The goal of our life is therefore simply to recognize the divine in us, in order to then do His will. Or, to put it in the words of Saint Therese of Lisieux: “The Lord does not require of us great deeds, but only devotion and gratitude. He does not need our works, but only our love.” But this is much more difficult than doing good deeds. Good deeds can be measured, love cannot. Besides, we would have to deal with ourselves very honestly. We would have to look our own weaknesses and faults in the eye and overcome our fears. We would have to let our own “ego” become smaller so that God can grow in us. We would have to hear God’s voice within us, to know which direction to go.
And the third reason I would give is that there are fewer and fewer people in Europe, who can teach us how to walk this path and how to recognize God’s voice in us. So even if someone would want to take the arduous journey to go “through the eye of the needle”, it is not easy to find someone who could teach them. Even within the Church, the teaching of Christ is often presented in a very effeminate way and loses not only its flavor, but above all its attractiveness. It is the truth that convinces people, nothing else.
So, the question we should be asking is no longer so much: Do we believe in God; but rather: Do we believe God? If we believe God, the Word of God must become the basis of our lives so that it can be realized in us.
What should this expanding Catholicism in Africa mean for the continent in terms of dealing with its perennial issues of poverty, crime, conflict and disease?
If the faith were to spread in its spiritual depth in Africa, this would have incredible consequences for the continent. A deep commitment to God transforms every human being. He thus discovers his true calling, the truth about himself and his being. The closer a person’s relationship with God is, the greater he also grows in true love. Of course, this also has consequences for his actions. Someone who has grown more and more in love will not do criminal acts. Someone who has an enormous amount of love in him, is ready to give his life for others (Jn 15,13) and thus opens the spiral of violence that has built up in many conflict situations.
At the same time, Christ also gives an answer to the meaning of suffering: In the suffering of the Cross, the fruit of true love is revealed. When illness, poverty or other suffering is sacrificed, an incredible potential of love emerges from it. There are enough examples of this from the lives of the saints, but also very concretely from the lives of people in Africa who live in the midst of terror and violence, suffering and persecution of Christians, and yet say “yes” to God and to life. These people say that it is not always easy to forgive their enemies. But they try anew every day and are thus a living example of true and genuine love.
Is this growth evidence that Christians are standing up to the threats by those who don’t want Christians to survive on the continent?

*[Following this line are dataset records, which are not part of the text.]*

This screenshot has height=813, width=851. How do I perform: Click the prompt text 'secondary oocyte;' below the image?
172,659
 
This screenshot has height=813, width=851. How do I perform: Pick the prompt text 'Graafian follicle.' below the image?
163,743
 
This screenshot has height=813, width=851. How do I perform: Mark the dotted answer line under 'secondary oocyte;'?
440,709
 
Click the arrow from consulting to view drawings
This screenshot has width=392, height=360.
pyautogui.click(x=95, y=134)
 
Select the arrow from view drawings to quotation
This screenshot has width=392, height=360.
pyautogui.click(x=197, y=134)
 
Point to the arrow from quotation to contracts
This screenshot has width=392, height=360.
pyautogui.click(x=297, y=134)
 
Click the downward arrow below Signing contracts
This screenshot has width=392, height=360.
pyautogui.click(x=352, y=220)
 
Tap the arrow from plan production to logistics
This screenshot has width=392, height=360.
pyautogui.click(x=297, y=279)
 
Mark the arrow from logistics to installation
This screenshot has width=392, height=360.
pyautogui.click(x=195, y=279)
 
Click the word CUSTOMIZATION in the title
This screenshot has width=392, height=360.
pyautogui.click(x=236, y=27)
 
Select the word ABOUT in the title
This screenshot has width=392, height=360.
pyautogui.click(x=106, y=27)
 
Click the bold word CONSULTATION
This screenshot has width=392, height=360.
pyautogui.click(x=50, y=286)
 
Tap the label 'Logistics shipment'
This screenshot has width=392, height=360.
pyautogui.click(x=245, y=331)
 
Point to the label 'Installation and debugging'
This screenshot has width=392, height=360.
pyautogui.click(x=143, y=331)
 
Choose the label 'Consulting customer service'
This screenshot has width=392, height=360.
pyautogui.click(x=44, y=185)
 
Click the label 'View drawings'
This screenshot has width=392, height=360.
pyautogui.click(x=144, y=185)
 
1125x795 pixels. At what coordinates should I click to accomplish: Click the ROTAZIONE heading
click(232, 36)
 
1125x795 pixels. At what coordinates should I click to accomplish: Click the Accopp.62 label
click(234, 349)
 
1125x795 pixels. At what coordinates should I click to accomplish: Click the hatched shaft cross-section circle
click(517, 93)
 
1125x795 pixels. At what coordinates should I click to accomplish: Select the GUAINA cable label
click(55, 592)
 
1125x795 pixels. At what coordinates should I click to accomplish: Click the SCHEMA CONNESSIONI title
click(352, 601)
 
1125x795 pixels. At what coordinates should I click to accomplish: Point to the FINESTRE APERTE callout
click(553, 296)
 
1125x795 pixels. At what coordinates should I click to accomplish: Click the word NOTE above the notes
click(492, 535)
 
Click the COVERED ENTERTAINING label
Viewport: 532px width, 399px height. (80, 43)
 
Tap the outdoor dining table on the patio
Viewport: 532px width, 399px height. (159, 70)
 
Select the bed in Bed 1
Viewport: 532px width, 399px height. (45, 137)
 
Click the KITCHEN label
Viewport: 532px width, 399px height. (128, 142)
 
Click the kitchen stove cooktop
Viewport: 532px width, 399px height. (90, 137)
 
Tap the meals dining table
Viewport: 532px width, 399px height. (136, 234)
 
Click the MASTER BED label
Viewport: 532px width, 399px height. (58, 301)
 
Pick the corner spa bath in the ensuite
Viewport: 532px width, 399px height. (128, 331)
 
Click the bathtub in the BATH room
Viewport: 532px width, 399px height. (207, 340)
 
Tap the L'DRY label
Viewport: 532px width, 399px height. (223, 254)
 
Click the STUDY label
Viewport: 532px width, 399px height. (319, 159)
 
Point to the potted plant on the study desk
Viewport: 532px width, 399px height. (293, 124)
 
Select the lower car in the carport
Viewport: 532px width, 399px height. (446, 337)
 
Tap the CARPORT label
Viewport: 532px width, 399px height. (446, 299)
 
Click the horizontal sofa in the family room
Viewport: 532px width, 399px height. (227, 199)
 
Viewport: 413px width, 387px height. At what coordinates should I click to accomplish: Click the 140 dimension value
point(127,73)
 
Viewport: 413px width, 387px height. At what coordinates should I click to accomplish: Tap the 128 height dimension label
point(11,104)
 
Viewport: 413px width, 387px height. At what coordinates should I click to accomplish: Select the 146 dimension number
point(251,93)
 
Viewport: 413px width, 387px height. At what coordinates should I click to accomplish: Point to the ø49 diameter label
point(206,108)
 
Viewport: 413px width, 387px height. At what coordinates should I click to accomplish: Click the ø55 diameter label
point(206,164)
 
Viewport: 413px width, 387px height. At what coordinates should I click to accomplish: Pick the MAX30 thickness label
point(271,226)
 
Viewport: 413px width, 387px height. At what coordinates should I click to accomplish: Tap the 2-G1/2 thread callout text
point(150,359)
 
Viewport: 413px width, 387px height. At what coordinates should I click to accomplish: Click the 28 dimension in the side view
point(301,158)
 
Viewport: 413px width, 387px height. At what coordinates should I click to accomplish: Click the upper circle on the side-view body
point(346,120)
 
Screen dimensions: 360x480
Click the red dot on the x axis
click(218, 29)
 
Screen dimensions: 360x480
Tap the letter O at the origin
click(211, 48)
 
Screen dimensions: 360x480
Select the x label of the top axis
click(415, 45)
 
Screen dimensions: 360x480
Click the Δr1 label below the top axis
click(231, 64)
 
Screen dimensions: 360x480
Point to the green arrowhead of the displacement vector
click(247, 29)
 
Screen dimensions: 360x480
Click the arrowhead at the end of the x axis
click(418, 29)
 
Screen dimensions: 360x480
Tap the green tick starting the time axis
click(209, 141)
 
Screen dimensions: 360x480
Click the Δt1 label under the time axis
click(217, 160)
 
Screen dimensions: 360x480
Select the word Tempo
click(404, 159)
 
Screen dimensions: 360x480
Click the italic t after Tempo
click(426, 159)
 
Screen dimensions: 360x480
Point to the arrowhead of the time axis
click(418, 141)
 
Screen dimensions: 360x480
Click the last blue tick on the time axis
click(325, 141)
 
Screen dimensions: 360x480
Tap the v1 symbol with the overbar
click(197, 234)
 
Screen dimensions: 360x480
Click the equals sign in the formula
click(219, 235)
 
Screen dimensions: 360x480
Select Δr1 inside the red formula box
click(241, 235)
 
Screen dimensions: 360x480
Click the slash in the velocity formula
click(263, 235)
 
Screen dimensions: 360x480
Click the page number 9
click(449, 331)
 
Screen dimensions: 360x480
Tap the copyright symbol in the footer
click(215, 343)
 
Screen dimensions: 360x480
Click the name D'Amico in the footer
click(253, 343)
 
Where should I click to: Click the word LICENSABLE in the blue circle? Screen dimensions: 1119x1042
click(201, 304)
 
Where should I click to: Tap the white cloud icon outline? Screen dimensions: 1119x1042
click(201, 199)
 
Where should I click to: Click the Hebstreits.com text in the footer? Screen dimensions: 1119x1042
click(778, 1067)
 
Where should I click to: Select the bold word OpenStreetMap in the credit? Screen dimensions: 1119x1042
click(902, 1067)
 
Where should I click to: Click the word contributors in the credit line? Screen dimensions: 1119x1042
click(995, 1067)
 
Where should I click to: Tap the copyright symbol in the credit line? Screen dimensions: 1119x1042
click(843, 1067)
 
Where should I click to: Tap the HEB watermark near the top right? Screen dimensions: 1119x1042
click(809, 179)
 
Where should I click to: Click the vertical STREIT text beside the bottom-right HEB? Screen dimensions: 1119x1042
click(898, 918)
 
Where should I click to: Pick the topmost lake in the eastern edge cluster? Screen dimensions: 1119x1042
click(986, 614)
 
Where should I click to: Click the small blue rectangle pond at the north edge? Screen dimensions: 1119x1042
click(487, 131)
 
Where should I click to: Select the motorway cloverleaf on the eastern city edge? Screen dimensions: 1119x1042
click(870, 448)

It is true, that in those areas where Christians are persecuted for their faith, the faith of the people has reached an incredible depth. We met widows in Maiduguri (the city in Nigeria where Boko Haram was founded) who told us: “The terrorists can take everything from us; they can take our houses, they can take our churches, they can take our husbands and children – yes, they can even take our lives. But they cannot take our faith.”
People who are so deeply rooted in faith, who are so deeply gripped by the love of God, have a strength against which nothing can stand. In this sense, they also attract other people who can then in turn reach this depth of faith.